> [제공된 글]:

History

2023.11.15. 초안 작성

torch.utils.data.Subset 을 사용하면 __len__이 호출되지 않습니다.

어떻게 알았냐면 거기에 버그가 있었는데 잘 돌아가다가 Subset 빼니까 터짐. 저도 알고 싶지 않았어요.

관련 실험 스크립트

"""
python scripts/test_subset_and_len.py \\
2>&1 | tee output/test_subset_and_len.log
"""
import torch

class ExampleDataset(torch.utils.data.Dataset):
    def __init__(self):
        self.data = list(range(10))

    def __len__(self):
        print(f"[DEBUG] __len__() is called")
        return len(self.data)

    def __getitem__(self, index):
        print(f"[DEBUG] __getitem__() is called")
        return self.data[index]

if __name__ == '__main__':
    print(f"[DEBUG] no subset experiment")
    dataset = ExampleDataset()
    dataloader = torch.utils.data.DataLoader(dataset, batch_size=2, shuffle=False)
    for i, batch in enumerate(dataloader):
        print(f"[DEBUG] no subset i: {i}, batch: {batch}")
    print("=" * 40)
    print(f"[DEBUG] subset experiment")
    dataset_subset = torch.utils.data.Subset(dataset, indices=range(3, 7))
    dataloader_subset = torch.utils.data.DataLoader(dataset_subset, batch_size=2, shuffle=False)
    for i, batch in enumerate(dataloader_subset):
        print(f"[DEBUG] subset i: {i}, batch: {batch}")

결과

[DEBUG] no subset experiment
[DEBUG] __len__() is called
[DEBUG] __getitem__() is called
[DEBUG] __getitem__() is called
[DEBUG] no subset i: 0, batch: tensor([0, 1])
[DEBUG] __getitem__() is called
[DEBUG] __getitem__() is called
[DEBUG] no subset i: 1, batch: tensor([2, 3])
[DEBUG] __getitem__() is called
[DEBUG] __getitem__() is called
[DEBUG] no subset i: 2, batch: tensor([4, 5])
[DEBUG] __getitem__() is called
[DEBUG] __getitem__() is called
[DEBUG] no subset i: 3, batch: tensor([6, 7])
[DEBUG] __getitem__() is called
[DEBUG] __getitem__() is called
[DEBUG] no subset i: 4, batch: tensor([8, 9])
========================================
[DEBUG] subset experiment
[DEBUG] __getitem__() is called
[DEBUG] __getitem__() is called
[DEBUG] subset i: 0, batch: tensor([3, 4])
[DEBUG] __getitem__() is called
[DEBUG] __getitem__() is called
[DEBUG] subset i: 1, batch: tensor([5, 6])

> [제공 자료]:

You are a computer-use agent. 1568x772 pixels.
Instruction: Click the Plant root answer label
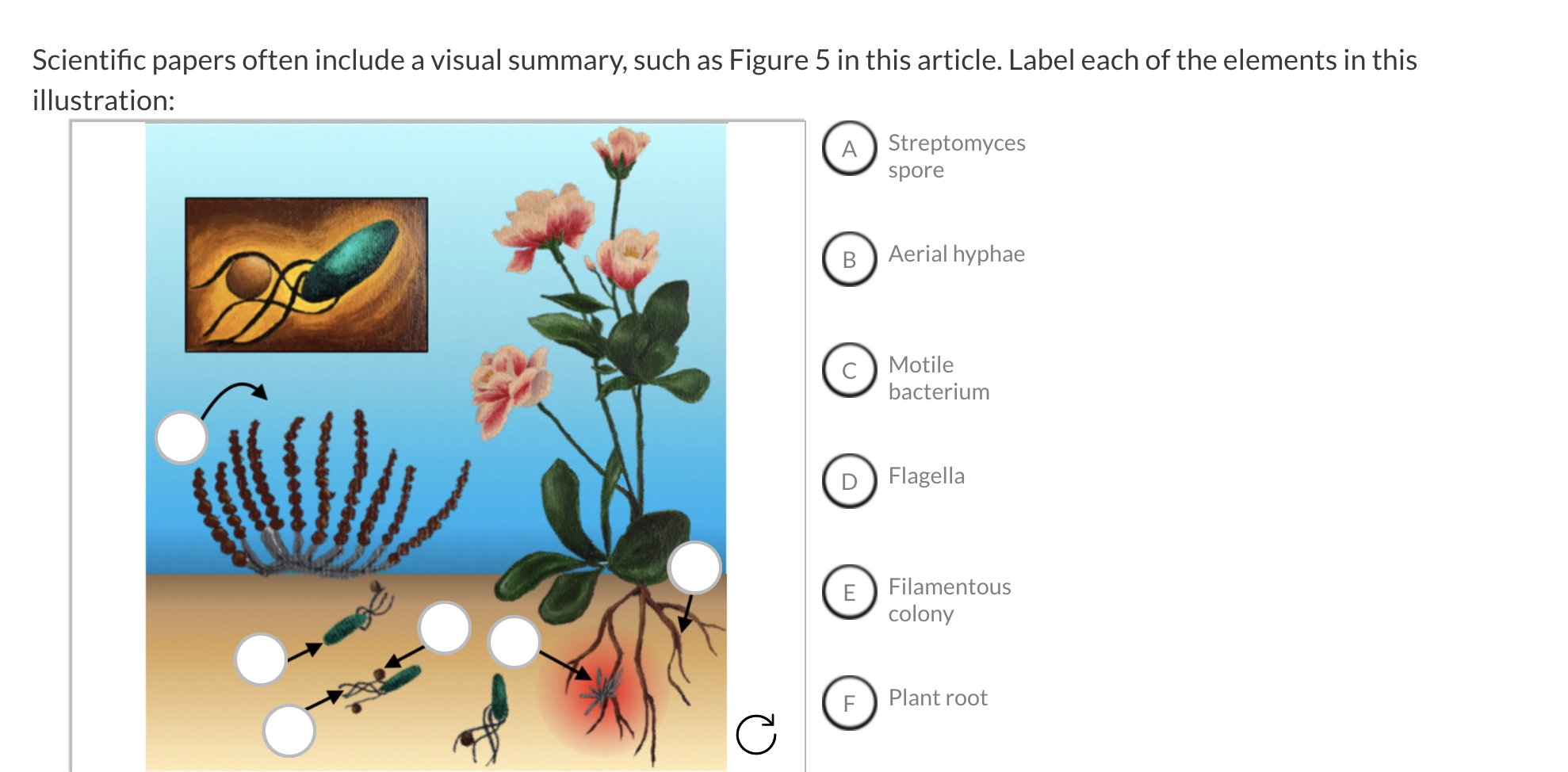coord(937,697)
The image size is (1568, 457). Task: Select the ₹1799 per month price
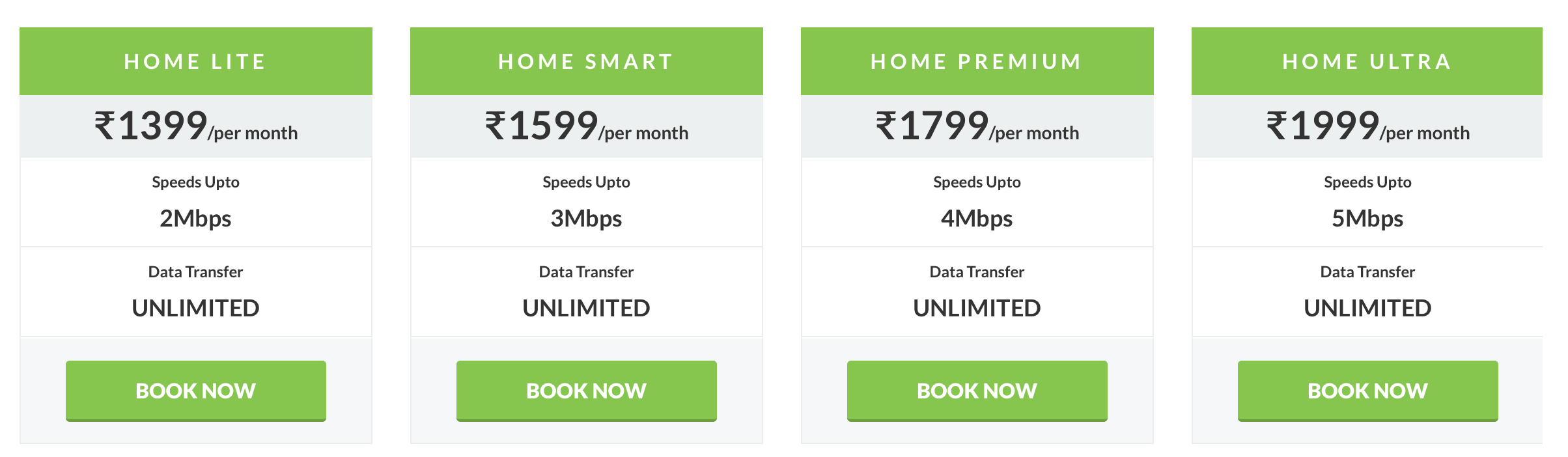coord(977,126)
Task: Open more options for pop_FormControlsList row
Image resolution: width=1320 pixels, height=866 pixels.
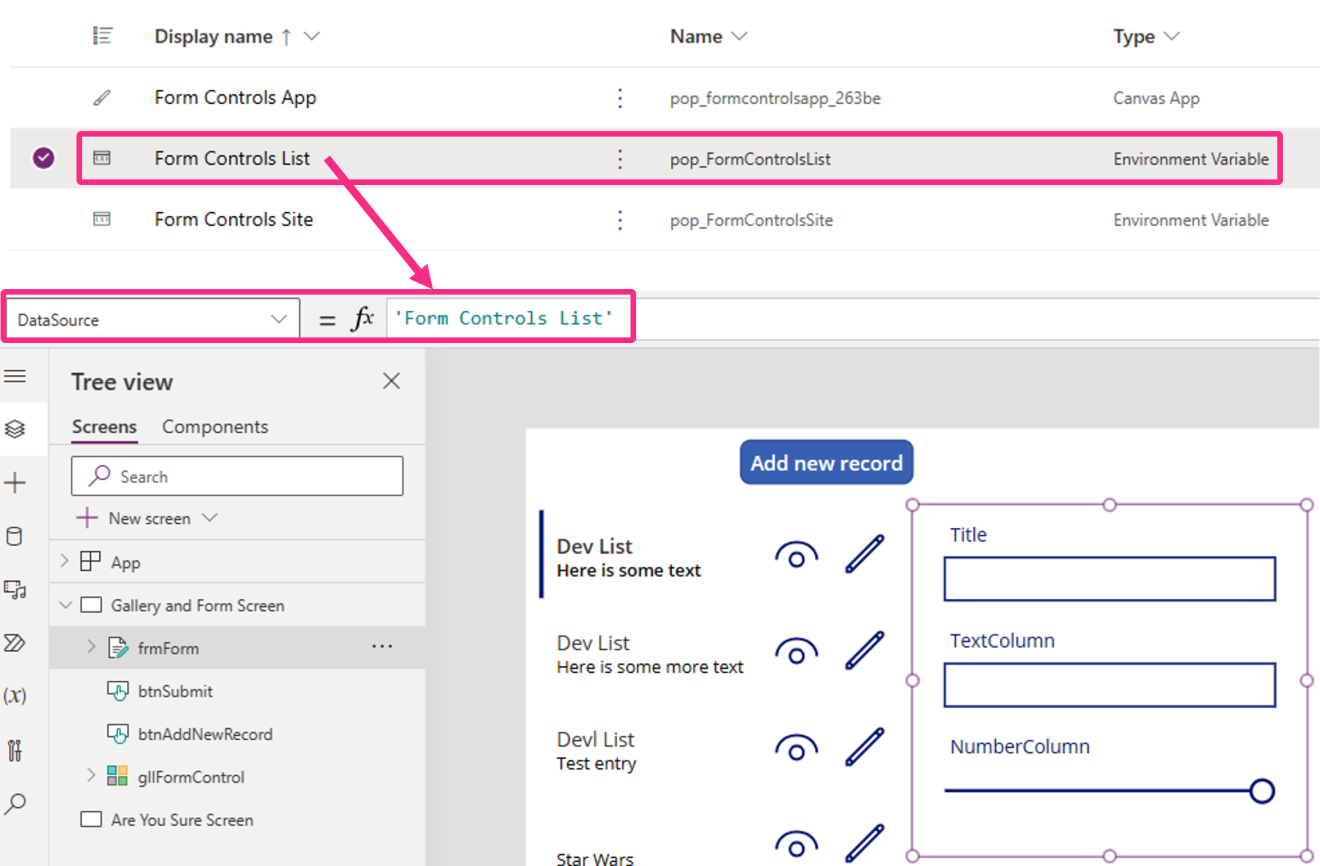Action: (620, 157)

---

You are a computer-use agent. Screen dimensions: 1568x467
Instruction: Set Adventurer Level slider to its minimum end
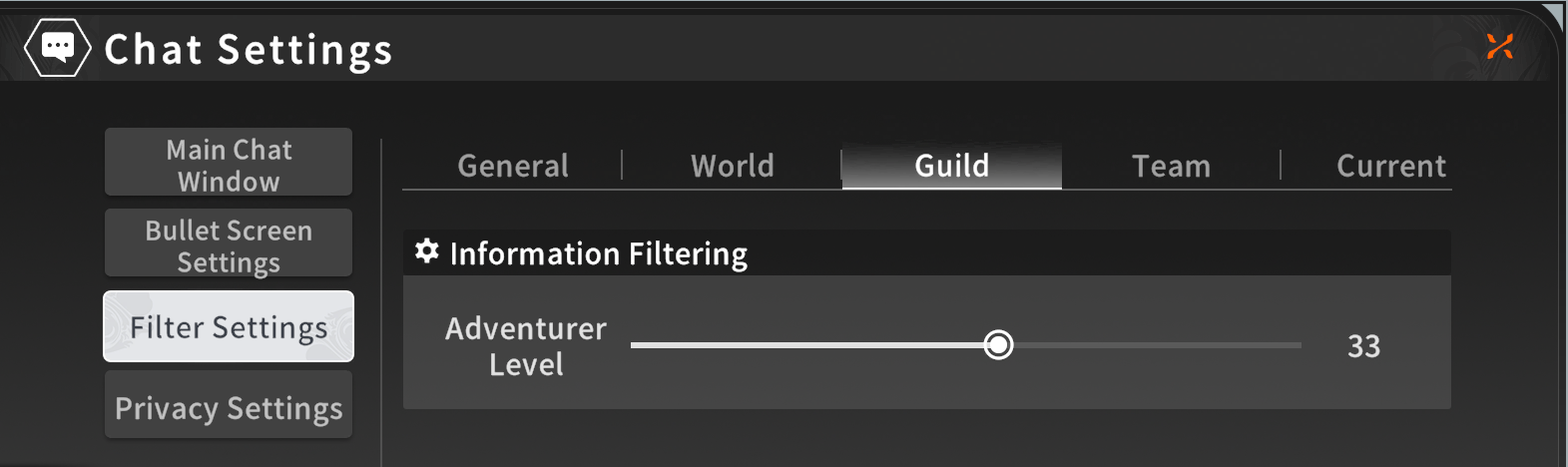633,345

> [작업 지시]:
제공된 글을 "python scripts/test_subset_and_len.py \\"이 있는 곳에서 시작해 "self.data = list(range(10))" 다음에서 끝나도록 다시 적으세요. 이때 "ExampleDataset"는 "SampleDataset"로 이름을 바꾸세요.

> [완성 답안]:
python scripts/test_subset_and_len.py \\
2>&1 | tee output/test_subset_and_len.log
"""
import torch

class SampleDataset(torch.utils.data.Dataset):
    def __init__(self):
        self.data = list(range(10))